THE TASK
Report every line of the entries that contains the word "agent".

(Collected data entries)
+++++

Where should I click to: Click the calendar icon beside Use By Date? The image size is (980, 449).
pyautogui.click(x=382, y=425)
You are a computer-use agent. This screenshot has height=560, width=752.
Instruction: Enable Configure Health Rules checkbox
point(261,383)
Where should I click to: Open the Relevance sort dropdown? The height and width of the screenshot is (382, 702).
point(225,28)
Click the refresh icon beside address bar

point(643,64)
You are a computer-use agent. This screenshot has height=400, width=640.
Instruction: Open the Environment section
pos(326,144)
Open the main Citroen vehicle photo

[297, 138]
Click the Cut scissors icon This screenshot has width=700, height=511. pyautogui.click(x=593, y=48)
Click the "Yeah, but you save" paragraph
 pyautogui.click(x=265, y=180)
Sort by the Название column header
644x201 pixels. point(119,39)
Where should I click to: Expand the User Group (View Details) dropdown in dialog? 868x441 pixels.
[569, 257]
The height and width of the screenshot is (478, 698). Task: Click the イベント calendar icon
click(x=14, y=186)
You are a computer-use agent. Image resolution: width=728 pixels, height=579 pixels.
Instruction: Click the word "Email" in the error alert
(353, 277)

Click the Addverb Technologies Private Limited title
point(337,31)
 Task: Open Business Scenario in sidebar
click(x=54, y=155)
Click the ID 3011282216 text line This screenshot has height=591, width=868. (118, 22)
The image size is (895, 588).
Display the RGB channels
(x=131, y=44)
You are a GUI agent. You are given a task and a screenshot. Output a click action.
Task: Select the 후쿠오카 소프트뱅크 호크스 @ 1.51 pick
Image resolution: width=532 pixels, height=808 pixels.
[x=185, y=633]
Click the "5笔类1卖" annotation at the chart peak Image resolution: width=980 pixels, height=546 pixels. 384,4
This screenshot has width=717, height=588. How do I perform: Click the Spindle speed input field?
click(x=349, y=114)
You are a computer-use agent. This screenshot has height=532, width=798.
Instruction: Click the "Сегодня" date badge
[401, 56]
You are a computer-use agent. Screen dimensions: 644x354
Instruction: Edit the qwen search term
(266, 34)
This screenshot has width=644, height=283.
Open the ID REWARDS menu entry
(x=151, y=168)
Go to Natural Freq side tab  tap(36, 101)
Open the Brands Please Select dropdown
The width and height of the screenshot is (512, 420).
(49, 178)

+++++

THE ANSWER
You are a computer-use agent. This screenshot has height=560, width=752.
You are a computer-use agent. This screenshot has height=400, width=640.
You are a computer-use agent. Image resolution: width=728 pixels, height=579 pixels.
You are a GUI agent. You are given a task and a screenshot. Output a click action.
You are a computer-use agent. This screenshot has height=532, width=798.
You are a computer-use agent. Screen dimensions: 644x354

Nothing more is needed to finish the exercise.